> [Work instruction] All entries must be transcribed exactly, down to the last character.

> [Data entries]
● ● ● ● ● ● ●
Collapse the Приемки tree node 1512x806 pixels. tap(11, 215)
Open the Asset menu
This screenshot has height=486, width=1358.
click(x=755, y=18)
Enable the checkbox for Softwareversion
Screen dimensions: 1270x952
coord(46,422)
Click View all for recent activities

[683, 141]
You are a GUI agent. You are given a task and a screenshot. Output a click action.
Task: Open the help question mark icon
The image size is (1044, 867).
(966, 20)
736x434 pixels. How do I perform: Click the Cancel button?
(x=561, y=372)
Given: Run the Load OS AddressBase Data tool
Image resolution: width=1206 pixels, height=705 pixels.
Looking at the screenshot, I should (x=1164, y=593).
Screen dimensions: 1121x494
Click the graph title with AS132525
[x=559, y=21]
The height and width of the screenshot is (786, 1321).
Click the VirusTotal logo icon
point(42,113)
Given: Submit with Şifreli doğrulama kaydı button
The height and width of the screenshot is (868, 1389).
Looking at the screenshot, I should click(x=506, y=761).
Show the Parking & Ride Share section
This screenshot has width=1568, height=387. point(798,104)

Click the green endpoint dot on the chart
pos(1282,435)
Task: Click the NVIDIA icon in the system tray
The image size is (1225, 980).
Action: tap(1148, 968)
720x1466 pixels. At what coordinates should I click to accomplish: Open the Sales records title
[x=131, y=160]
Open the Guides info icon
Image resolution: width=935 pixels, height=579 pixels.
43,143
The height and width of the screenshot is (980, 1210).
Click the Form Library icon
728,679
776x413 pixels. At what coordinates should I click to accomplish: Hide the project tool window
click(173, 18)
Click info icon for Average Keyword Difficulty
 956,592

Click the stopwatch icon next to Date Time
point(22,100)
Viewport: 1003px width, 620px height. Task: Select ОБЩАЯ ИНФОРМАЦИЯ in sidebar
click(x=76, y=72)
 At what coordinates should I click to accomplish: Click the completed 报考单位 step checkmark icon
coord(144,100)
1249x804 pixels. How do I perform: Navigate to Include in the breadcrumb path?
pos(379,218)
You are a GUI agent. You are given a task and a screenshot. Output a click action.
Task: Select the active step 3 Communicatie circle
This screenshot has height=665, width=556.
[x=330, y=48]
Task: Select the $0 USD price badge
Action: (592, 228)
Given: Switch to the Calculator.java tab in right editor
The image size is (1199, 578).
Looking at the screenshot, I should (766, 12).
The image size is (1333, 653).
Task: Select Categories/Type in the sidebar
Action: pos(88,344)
● ● ● ● ● ● ●
> [Result of this exercise]
Collapse the Приемки tree node 1512x806 pixels. tap(11, 215)
Open the Asset menu
This screenshot has height=486, width=1358.
click(x=755, y=18)
Enable the checkbox for Softwareversion
Screen dimensions: 1270x952
coord(46,422)
Click View all for recent activities

[683, 141]
You are a GUI agent. You are given a task and a screenshot. Output a click action.
Task: Open the help question mark icon
The image size is (1044, 867).
(966, 20)
736x434 pixels. How do I perform: Click the Cancel button?
(x=561, y=372)
Given: Run the Load OS AddressBase Data tool
Image resolution: width=1206 pixels, height=705 pixels.
Looking at the screenshot, I should (x=1164, y=593).
Screen dimensions: 1121x494
Click the graph title with AS132525
[x=559, y=21]
The height and width of the screenshot is (786, 1321).
Click the VirusTotal logo icon
point(42,113)
Given: Submit with Şifreli doğrulama kaydı button
The height and width of the screenshot is (868, 1389).
Looking at the screenshot, I should click(x=506, y=761).
Show the Parking & Ride Share section
This screenshot has width=1568, height=387. point(798,104)

Click the green endpoint dot on the chart
pos(1282,435)
Task: Click the NVIDIA icon in the system tray
The image size is (1225, 980).
Action: tap(1148, 968)
720x1466 pixels. At what coordinates should I click to accomplish: Open the Sales records title
[x=131, y=160]
Open the Guides info icon
Image resolution: width=935 pixels, height=579 pixels.
43,143
The height and width of the screenshot is (980, 1210).
Click the Form Library icon
728,679
776x413 pixels. At what coordinates should I click to accomplish: Hide the project tool window
click(173, 18)
Click info icon for Average Keyword Difficulty
 956,592

Click the stopwatch icon next to Date Time
point(22,100)
Viewport: 1003px width, 620px height. Task: Select ОБЩАЯ ИНФОРМАЦИЯ in sidebar
click(x=76, y=72)
 At what coordinates should I click to accomplish: Click the completed 报考单位 step checkmark icon
coord(144,100)
1249x804 pixels. How do I perform: Navigate to Include in the breadcrumb path?
pos(379,218)
You are a GUI agent. You are given a task and a screenshot. Output a click action.
Task: Select the active step 3 Communicatie circle
This screenshot has height=665, width=556.
[x=330, y=48]
Task: Select the $0 USD price badge
Action: (592, 228)
Given: Switch to the Calculator.java tab in right editor
The image size is (1199, 578).
Looking at the screenshot, I should (766, 12).
The image size is (1333, 653).
Task: Select Categories/Type in the sidebar
Action: pos(88,344)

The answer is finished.